Hyperbaric Oxygen Therapy
Hyperbaric oxygen therapy (HBOT) is a treatment involving the breathing of pure oxygen inside a sealed chamber that is pressurized at a level higher than normal atmospheric pressure. This allows the lungs to take in more oxygen than when normally breathing. The extra oxygen then dissolves in the blood and circulates throughout the body, stimulating the body to release growth factors and stem cells, which are two substances that facilitate healing.
An adequate supply of oxygen is imperative to the functioning of the body’s tissues. When that tissue is injured, it requires a higher quantity of oxygen in order to heal. However, due to the oxygen-binding capacity of the blood’s hemoglobin, very little oxygen is able to be transported by the blood’s plasma under normal atmospheric pressure. When HBOT is utilized, oxygen transport by the plasma is significantly increased. As the blood circulates a greater amount of oxygen, it promotes healing and temporarily restores tissue functioning.

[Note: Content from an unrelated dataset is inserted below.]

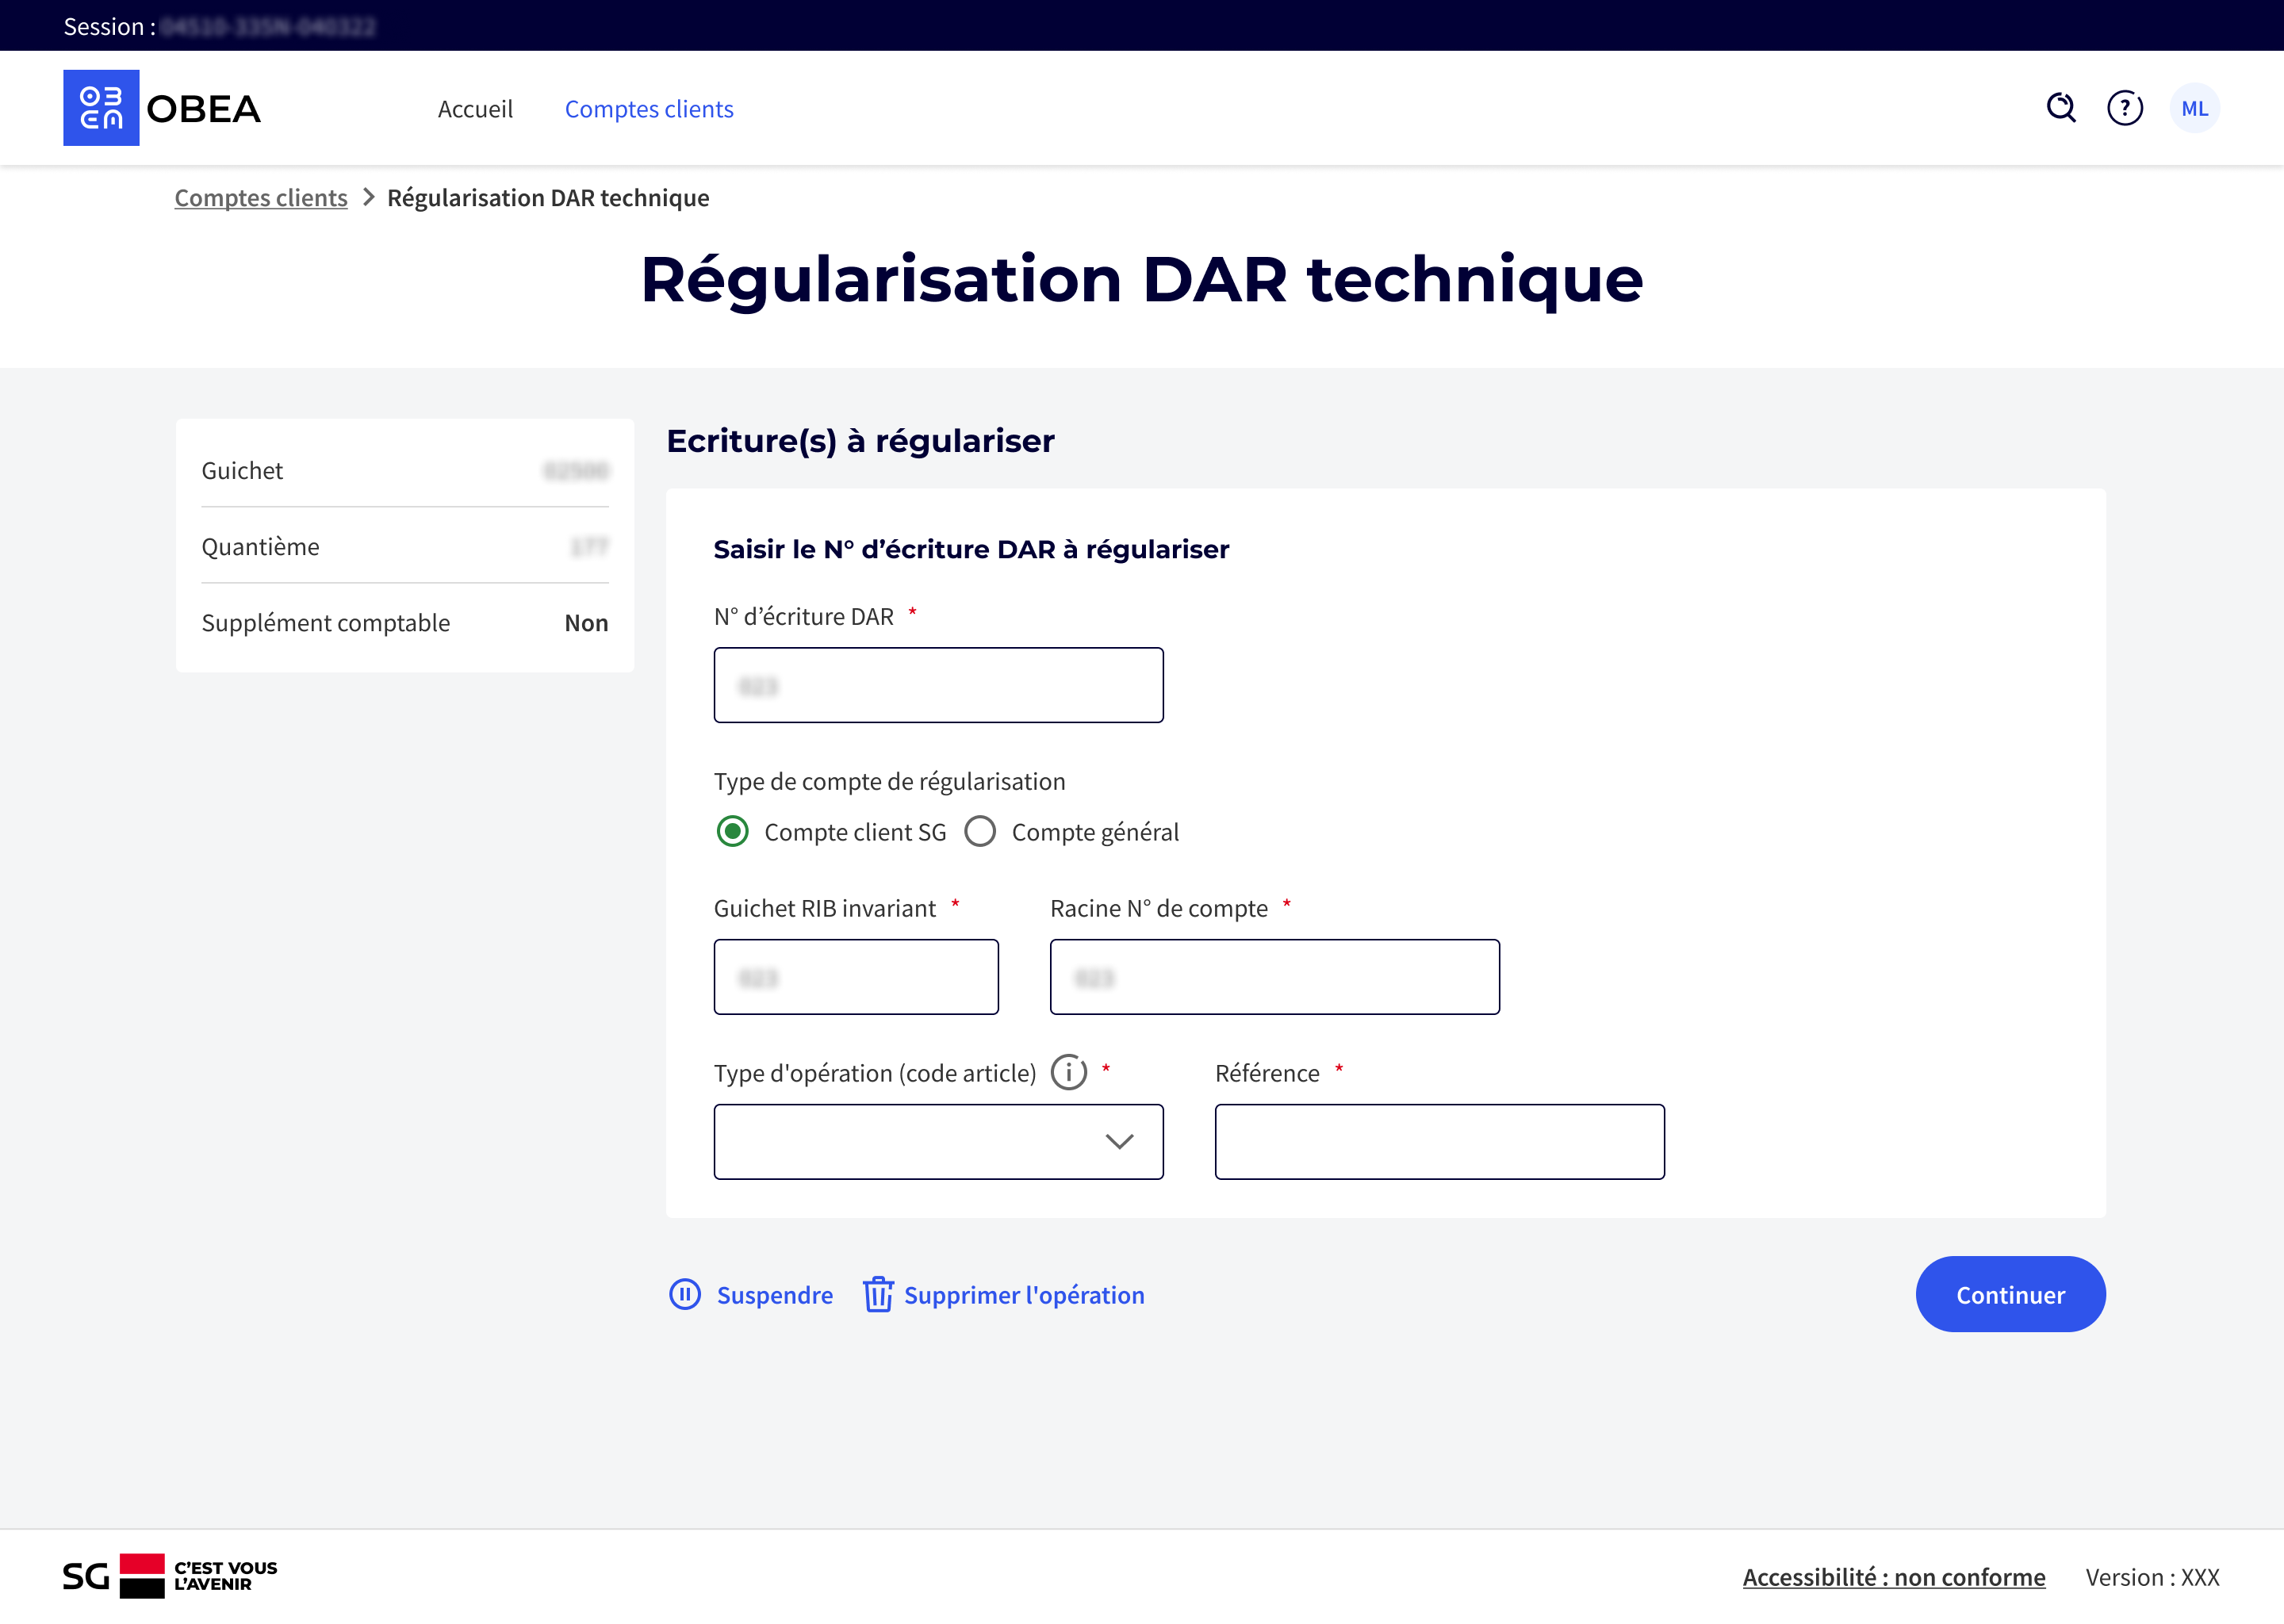Click the dropdown chevron arrow for code article

click(x=1119, y=1141)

Hyperbaric oxygen therapy is used to treat both chronic wounds and systemic illnesses such as carbon monoxide poisoning and air or gas embolism. Patients are entirely enclosed in a pressure chamber where they breathe oxygen at a pressure greater than the pressure of oxygen at sea level (known as 1 atmosphere). You may receive treatment in one of two settings, depending upon the reason for the treatment. The first setting is a monoplace chamber designed for one person. In this chamber, you lie down on a padded table that slides into a clear plastic tube approximately 7 feet in length. The second setting is a multiplace chamber designed for two or more people and it resembles a hospital waiting room. Patients may sit or lie down while oxygen is administered through a clear, lightweight hood, a mask, or a breathing tube. Each session lasts one to two hours with members of the health care team monitoring each patient throughout the duration of the treatment.

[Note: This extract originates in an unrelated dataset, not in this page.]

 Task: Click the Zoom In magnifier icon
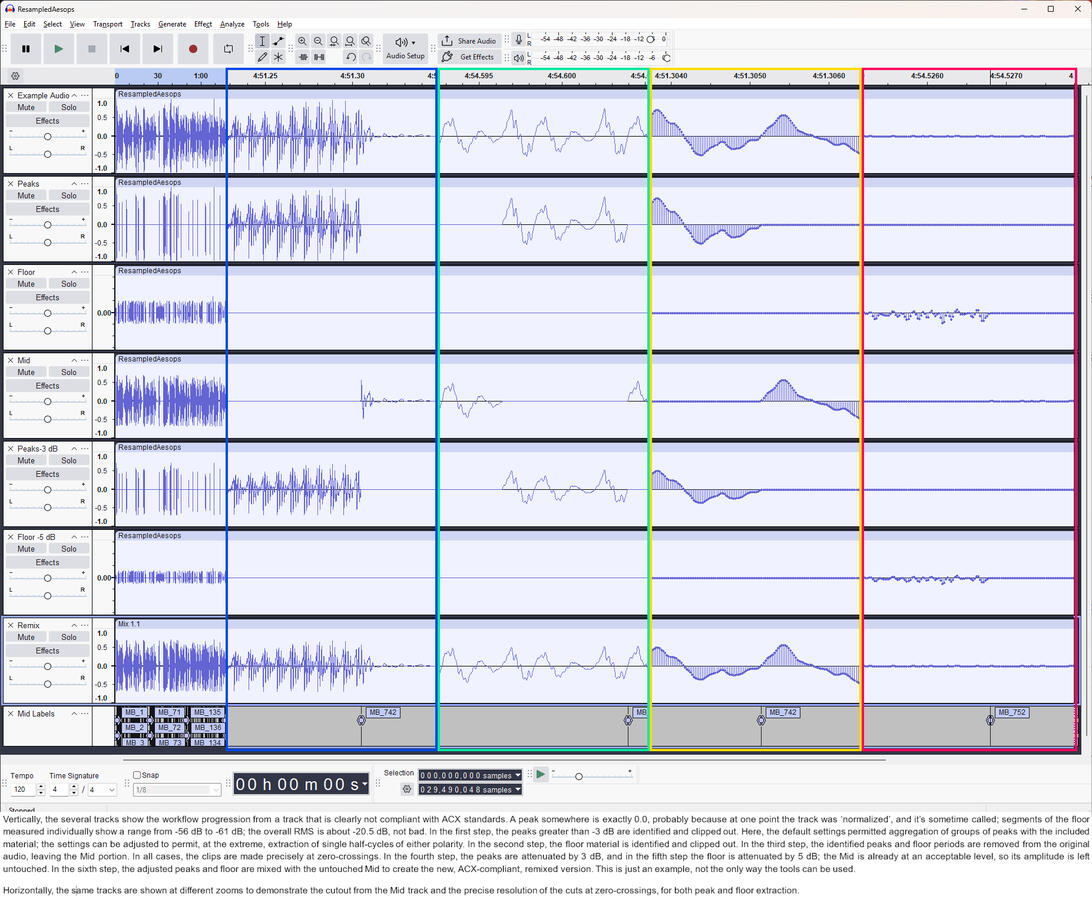pos(302,41)
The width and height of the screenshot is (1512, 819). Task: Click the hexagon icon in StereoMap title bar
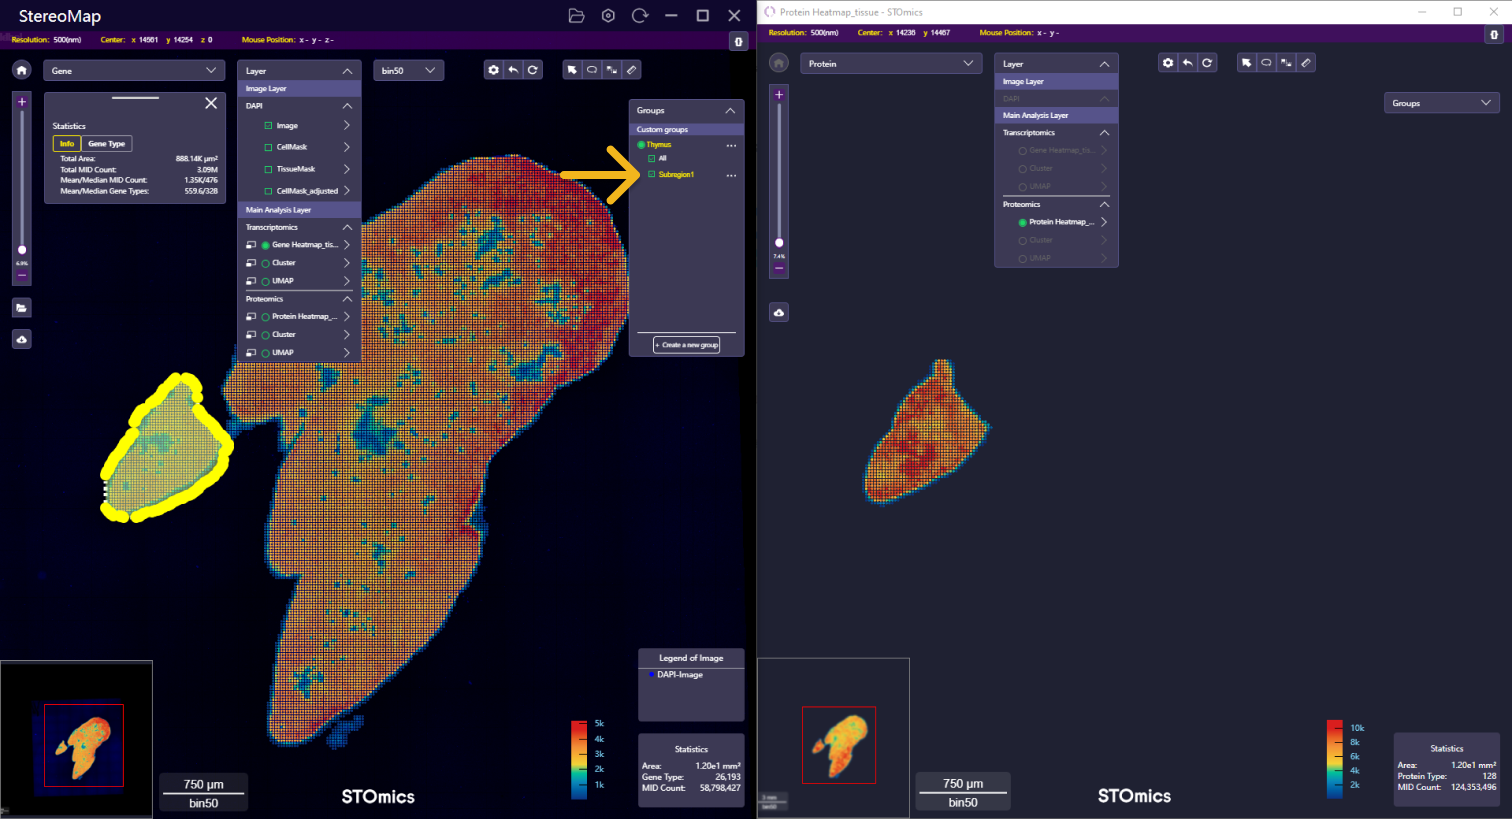pyautogui.click(x=608, y=16)

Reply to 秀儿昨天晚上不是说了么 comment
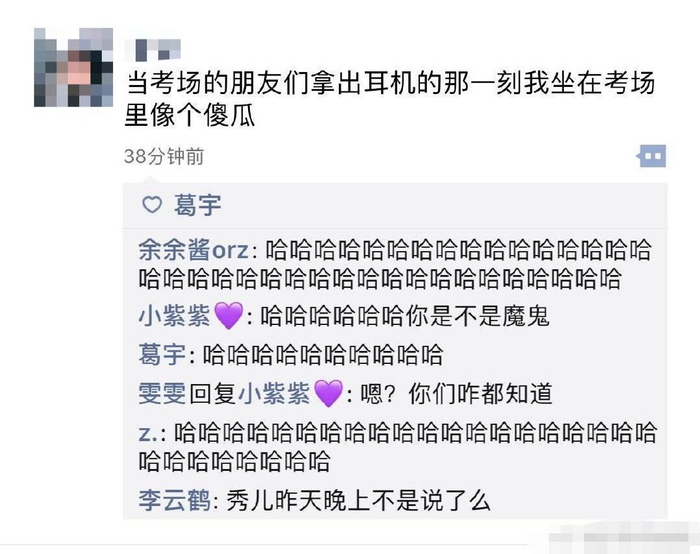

Hyperbaric oxygen therapy in our wound care centers is used for the treatment of conditions such as diabetic foot ulcers, compromised skin grafts and flaps, postsurgical infections, limb-threatening amputations, crush injury, and chronic refractory osteomyelitis. Its goal is for the high concentrations of oxygen to increase local cellular oxygen tension, resulting in wound healing.